__Task prompt__:
In full and without alteration, print the records below, minus any images.
____ Data for this exercise
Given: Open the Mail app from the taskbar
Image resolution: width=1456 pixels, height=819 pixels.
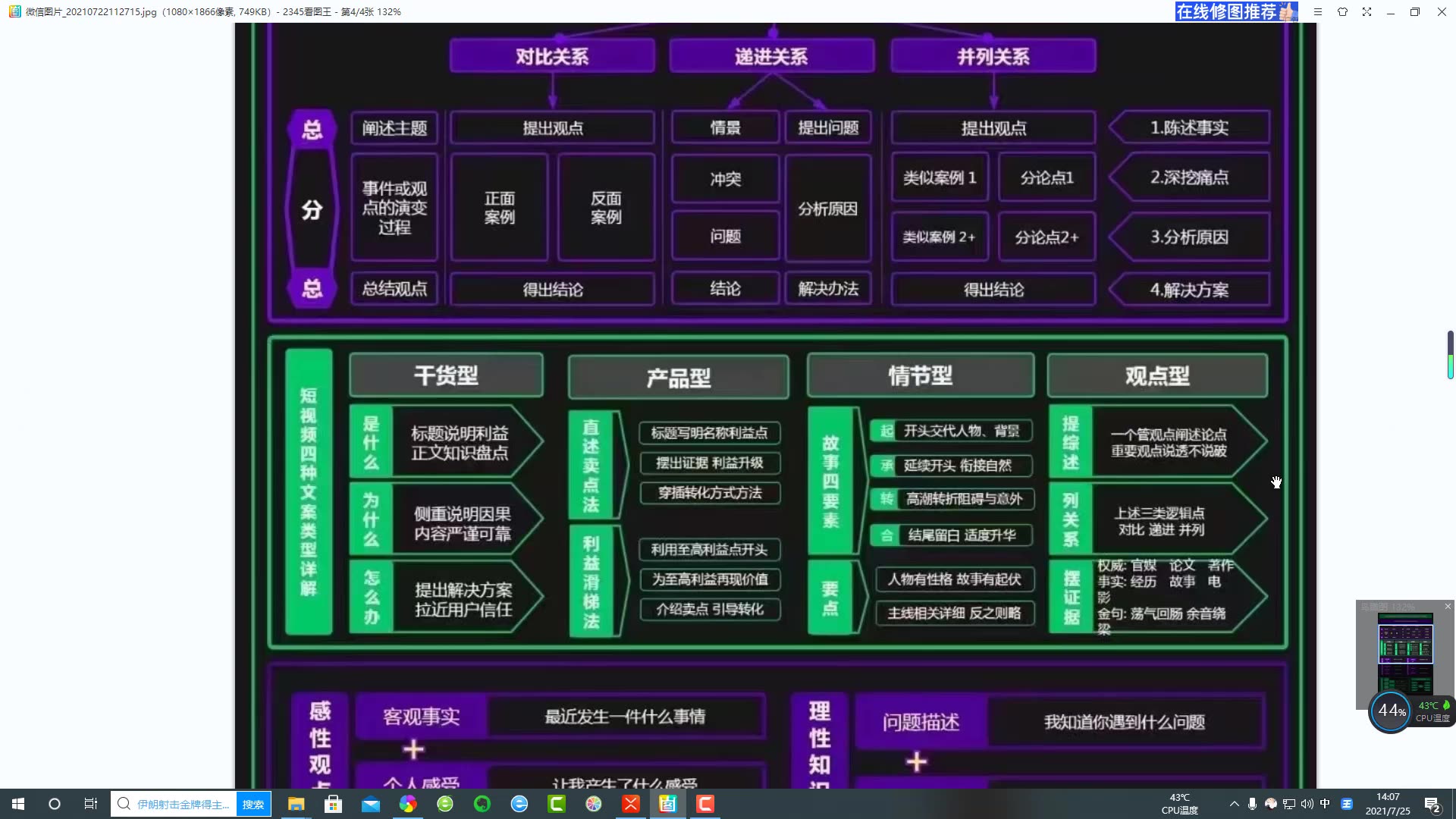Looking at the screenshot, I should 370,805.

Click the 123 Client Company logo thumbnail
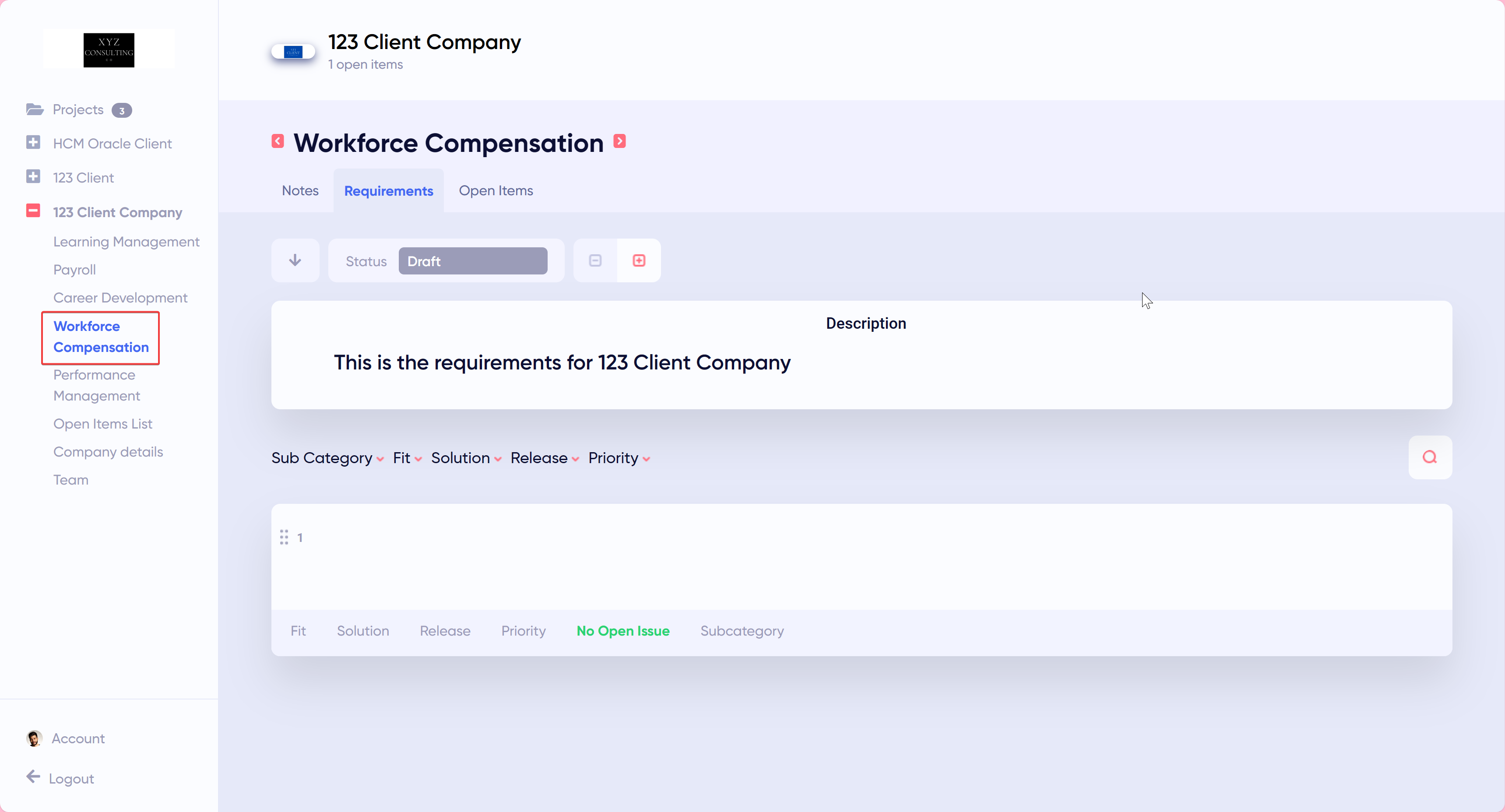coord(293,52)
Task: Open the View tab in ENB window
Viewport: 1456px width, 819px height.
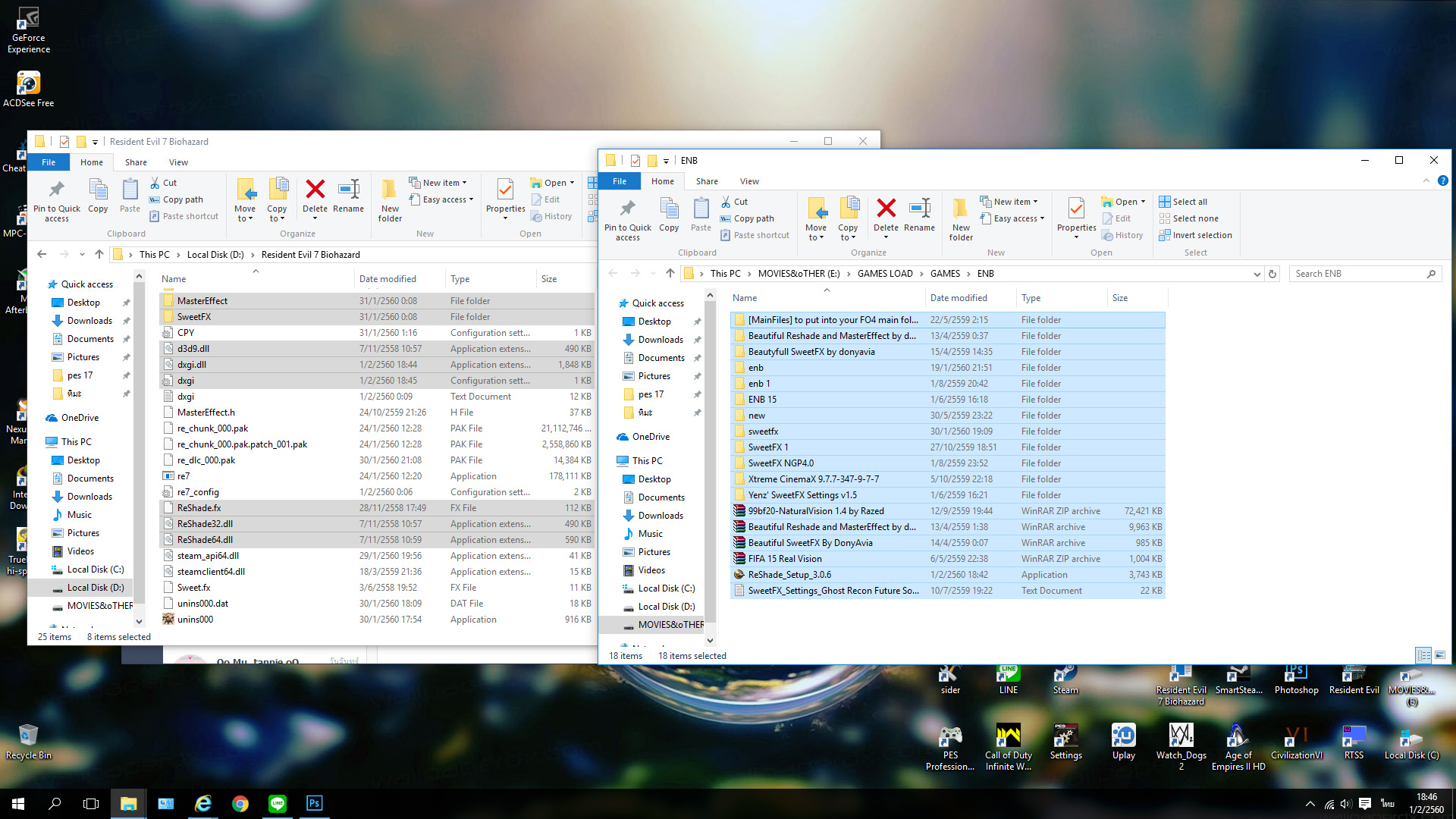Action: (749, 181)
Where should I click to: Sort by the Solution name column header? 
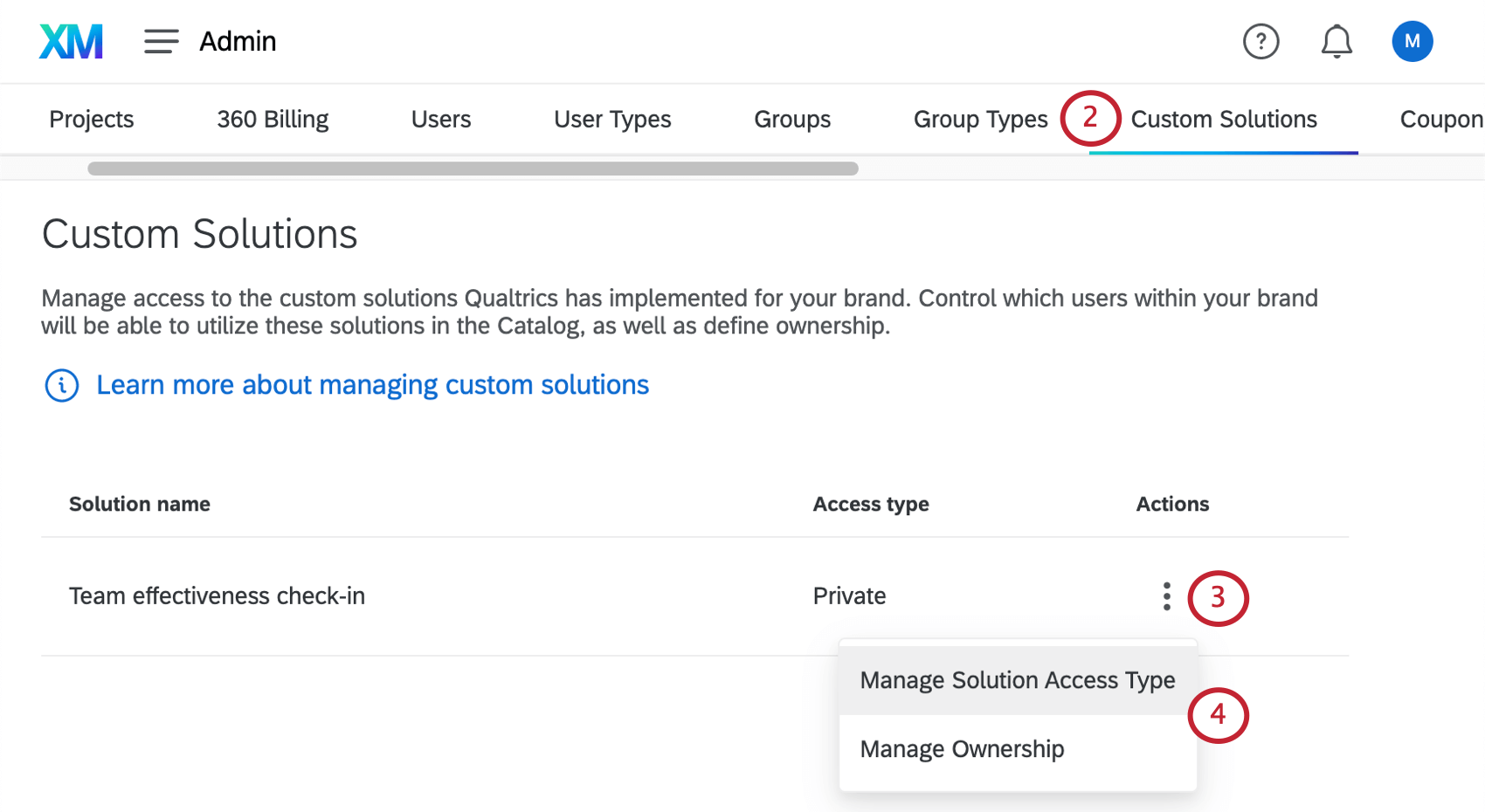(x=139, y=504)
________
__Written solution__:
Given: Open the Mail app from the taskbar
Image resolution: width=1456 pixels, height=819 pixels.
Looking at the screenshot, I should 370,805.

Click the 123 Client Company logo thumbnail
coord(293,52)
Task: Open the View tab in ENB window
Viewport: 1456px width, 819px height.
Action: (749, 181)
Where should I click to: Sort by the Solution name column header? 
(x=139, y=504)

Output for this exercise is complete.